(Request): Pull out each line of the records below that contains the word "Entrada", and copy those lines in full.

═══ Provided records

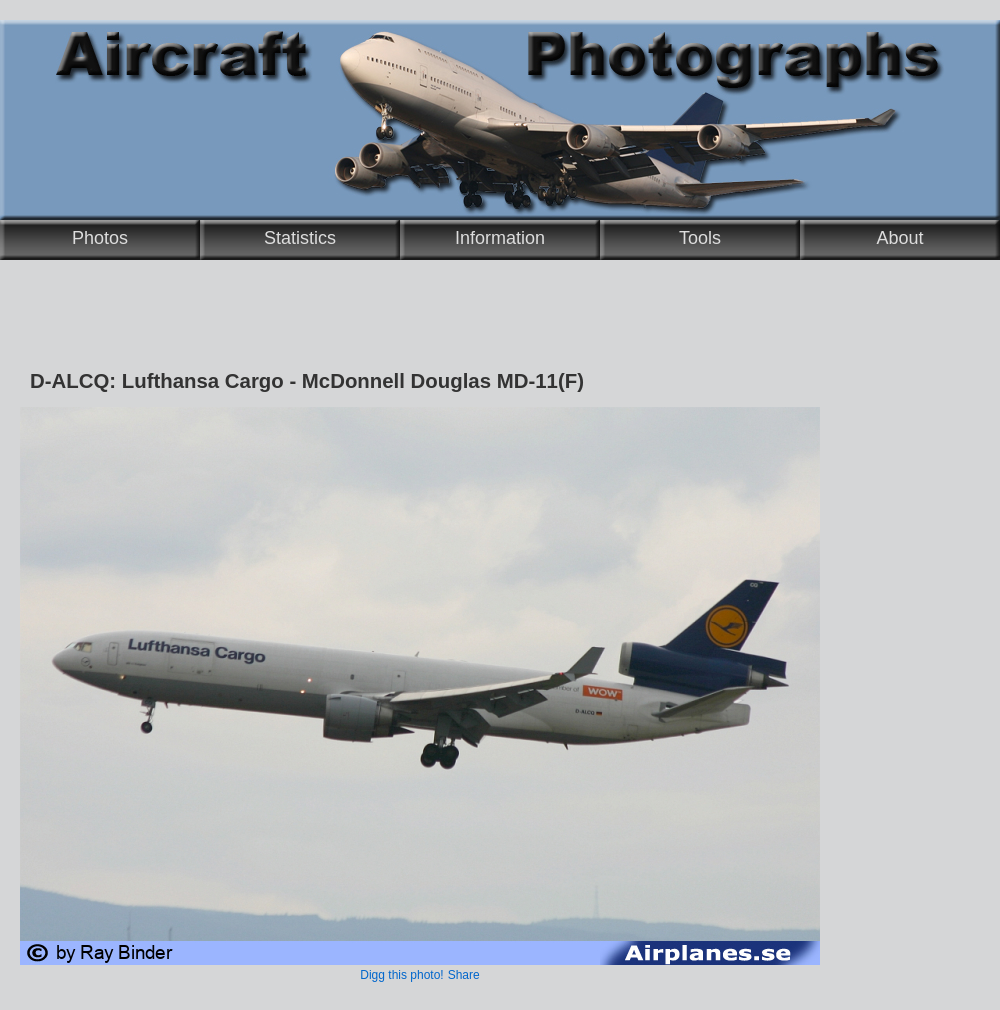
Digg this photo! (401, 975)
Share (464, 975)
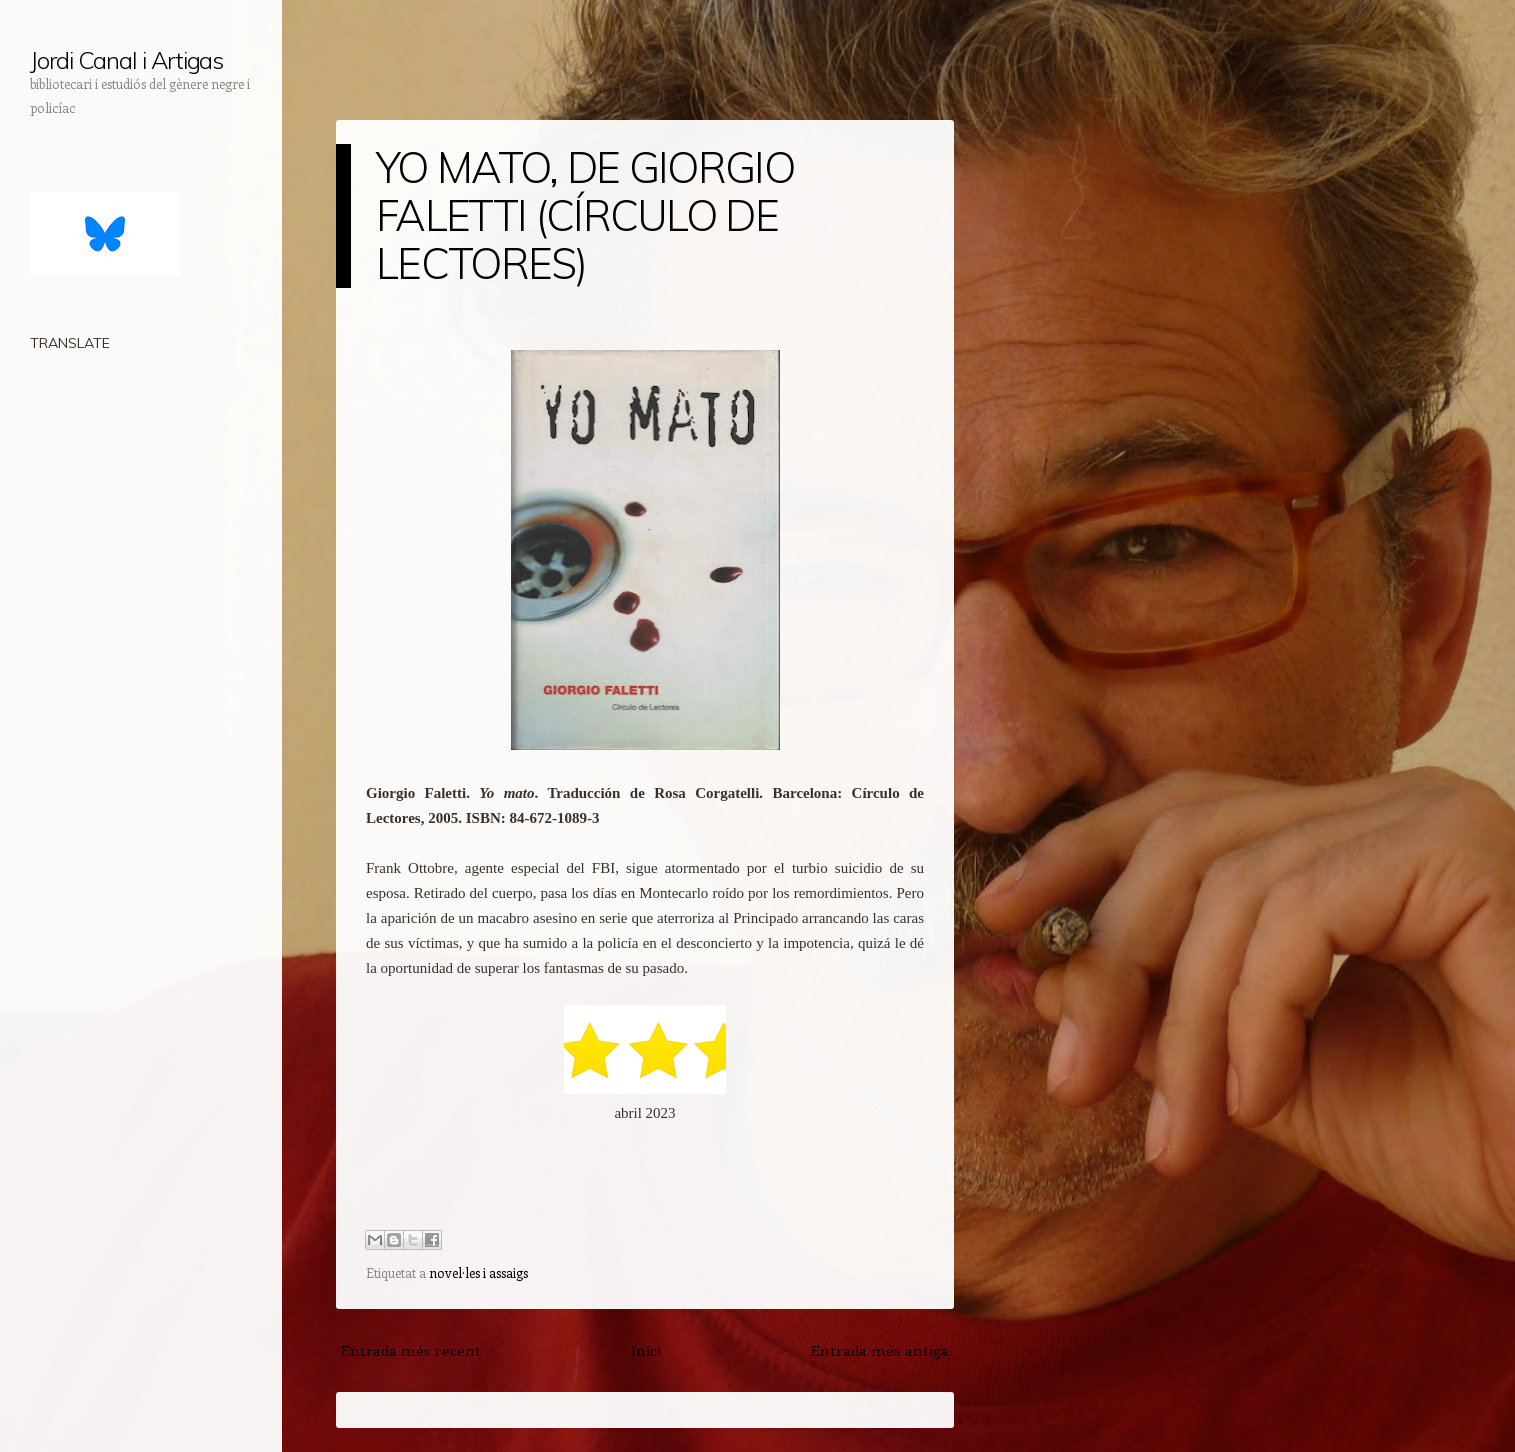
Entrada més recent (411, 1350)
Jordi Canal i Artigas (126, 60)
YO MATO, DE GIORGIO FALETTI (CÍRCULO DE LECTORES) (585, 215)
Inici (646, 1350)
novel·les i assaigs (478, 1272)
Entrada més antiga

══════

(Answer to the task):
Entrada més recent (411, 1350)
Entrada més antiga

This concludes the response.